**Dataset items:**
# # #
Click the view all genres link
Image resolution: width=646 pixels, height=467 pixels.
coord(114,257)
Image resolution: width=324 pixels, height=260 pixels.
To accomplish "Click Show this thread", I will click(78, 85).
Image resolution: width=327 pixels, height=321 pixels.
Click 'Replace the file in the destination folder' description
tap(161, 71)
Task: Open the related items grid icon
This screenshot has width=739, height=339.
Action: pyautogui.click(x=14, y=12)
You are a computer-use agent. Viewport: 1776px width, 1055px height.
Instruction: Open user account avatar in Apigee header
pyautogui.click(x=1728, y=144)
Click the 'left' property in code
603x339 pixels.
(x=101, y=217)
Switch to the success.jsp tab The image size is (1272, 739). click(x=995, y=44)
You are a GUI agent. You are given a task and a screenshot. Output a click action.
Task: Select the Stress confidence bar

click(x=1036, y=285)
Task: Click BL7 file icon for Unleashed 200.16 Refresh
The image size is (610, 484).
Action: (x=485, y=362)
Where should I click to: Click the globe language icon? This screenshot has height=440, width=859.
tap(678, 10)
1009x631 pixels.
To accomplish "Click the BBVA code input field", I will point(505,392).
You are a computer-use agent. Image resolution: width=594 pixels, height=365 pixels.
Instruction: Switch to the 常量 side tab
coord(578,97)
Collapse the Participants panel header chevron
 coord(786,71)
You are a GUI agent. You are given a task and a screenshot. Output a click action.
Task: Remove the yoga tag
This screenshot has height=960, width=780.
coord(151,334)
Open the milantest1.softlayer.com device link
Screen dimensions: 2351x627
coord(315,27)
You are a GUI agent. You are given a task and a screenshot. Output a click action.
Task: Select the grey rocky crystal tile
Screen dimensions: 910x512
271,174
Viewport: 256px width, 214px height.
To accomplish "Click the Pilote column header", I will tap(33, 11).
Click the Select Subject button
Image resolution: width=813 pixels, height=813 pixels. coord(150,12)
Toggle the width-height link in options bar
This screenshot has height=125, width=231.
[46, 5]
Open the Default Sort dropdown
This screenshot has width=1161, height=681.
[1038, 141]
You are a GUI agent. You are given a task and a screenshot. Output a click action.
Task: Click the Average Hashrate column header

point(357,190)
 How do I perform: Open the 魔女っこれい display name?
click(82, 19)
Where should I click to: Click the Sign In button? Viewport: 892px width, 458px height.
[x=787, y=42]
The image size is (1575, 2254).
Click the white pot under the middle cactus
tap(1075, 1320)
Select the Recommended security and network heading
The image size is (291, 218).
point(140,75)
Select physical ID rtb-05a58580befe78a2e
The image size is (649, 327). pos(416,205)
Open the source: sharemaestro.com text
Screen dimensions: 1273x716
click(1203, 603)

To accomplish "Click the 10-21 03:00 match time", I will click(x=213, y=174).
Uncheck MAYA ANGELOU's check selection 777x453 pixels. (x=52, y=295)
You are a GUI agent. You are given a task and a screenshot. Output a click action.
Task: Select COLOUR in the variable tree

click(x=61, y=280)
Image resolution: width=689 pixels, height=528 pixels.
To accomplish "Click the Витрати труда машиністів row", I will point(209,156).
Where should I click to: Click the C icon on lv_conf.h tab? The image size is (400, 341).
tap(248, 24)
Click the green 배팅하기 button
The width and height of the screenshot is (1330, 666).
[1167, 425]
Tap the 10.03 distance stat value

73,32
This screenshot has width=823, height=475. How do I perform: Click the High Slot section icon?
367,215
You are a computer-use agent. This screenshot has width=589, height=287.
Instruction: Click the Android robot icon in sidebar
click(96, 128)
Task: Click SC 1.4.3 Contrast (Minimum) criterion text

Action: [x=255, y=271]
# # #
**Your goal:**
Write out the listing again, switching every "Instruction" to "Command" and keeping everything else the same.

**Exercise output:**
Click the view all genres link
Image resolution: width=646 pixels, height=467 pixels.
coord(114,257)
Image resolution: width=324 pixels, height=260 pixels.
To accomplish "Click Show this thread", I will click(78, 85).
Image resolution: width=327 pixels, height=321 pixels.
Click 'Replace the file in the destination folder' description
tap(161, 71)
Task: Open the related items grid icon
This screenshot has width=739, height=339.
Action: pyautogui.click(x=14, y=12)
You are a computer-use agent. Viewport: 1776px width, 1055px height.
Command: Open user account avatar in Apigee header
pyautogui.click(x=1728, y=144)
Click the 'left' property in code
603x339 pixels.
(x=101, y=217)
Switch to the success.jsp tab The image size is (1272, 739). click(x=995, y=44)
You are a GUI agent. You are given a task and a screenshot. Output a click action.
Task: Select the Stress confidence bar

click(x=1036, y=285)
Task: Click BL7 file icon for Unleashed 200.16 Refresh
The image size is (610, 484).
Action: (x=485, y=362)
Where should I click to: Click the globe language icon? This screenshot has height=440, width=859.
tap(678, 10)
1009x631 pixels.
To accomplish "Click the BBVA code input field", I will point(505,392).
You are a computer-use agent. Image resolution: width=594 pixels, height=365 pixels.
Command: Switch to the 常量 side tab
coord(578,97)
Collapse the Participants panel header chevron
 coord(786,71)
You are a GUI agent. You are given a task and a screenshot. Output a click action.
Task: Remove the yoga tag
This screenshot has height=960, width=780.
coord(151,334)
Open the milantest1.softlayer.com device link
Screen dimensions: 2351x627
coord(315,27)
You are a GUI agent. You are given a task and a screenshot. Output a click action.
Task: Select the grey rocky crystal tile
Screen dimensions: 910x512
271,174
Viewport: 256px width, 214px height.
To accomplish "Click the Pilote column header", I will tap(33, 11).
Click the Select Subject button
Image resolution: width=813 pixels, height=813 pixels. coord(150,12)
Toggle the width-height link in options bar
This screenshot has height=125, width=231.
[46, 5]
Open the Default Sort dropdown
This screenshot has width=1161, height=681.
[1038, 141]
You are a GUI agent. You are given a task and a screenshot. Output a click action.
Task: Click the Average Hashrate column header

point(357,190)
 How do I perform: Open the 魔女っこれい display name?
click(82, 19)
Where should I click to: Click the Sign In button? Viewport: 892px width, 458px height.
[x=787, y=42]
The image size is (1575, 2254).
Click the white pot under the middle cactus
tap(1075, 1320)
Select the Recommended security and network heading
The image size is (291, 218).
point(140,75)
Select physical ID rtb-05a58580befe78a2e
The image size is (649, 327). pos(416,205)
Open the source: sharemaestro.com text
Screen dimensions: 1273x716
click(1203, 603)

To accomplish "Click the 10-21 03:00 match time", I will click(x=213, y=174).
Uncheck MAYA ANGELOU's check selection 777x453 pixels. (x=52, y=295)
You are a GUI agent. You are given a task and a screenshot. Output a click action.
Task: Select COLOUR in the variable tree

click(x=61, y=280)
Image resolution: width=689 pixels, height=528 pixels.
To accomplish "Click the Витрати труда машиністів row", I will point(209,156).
Where should I click to: Click the C icon on lv_conf.h tab? The image size is (400, 341).
tap(248, 24)
Click the green 배팅하기 button
The width and height of the screenshot is (1330, 666).
[1167, 425]
Tap the 10.03 distance stat value

73,32
This screenshot has width=823, height=475. How do I perform: Click the High Slot section icon?
367,215
You are a computer-use agent. This screenshot has width=589, height=287.
Command: Click the Android robot icon in sidebar
click(96, 128)
Task: Click SC 1.4.3 Contrast (Minimum) criterion text

Action: [x=255, y=271]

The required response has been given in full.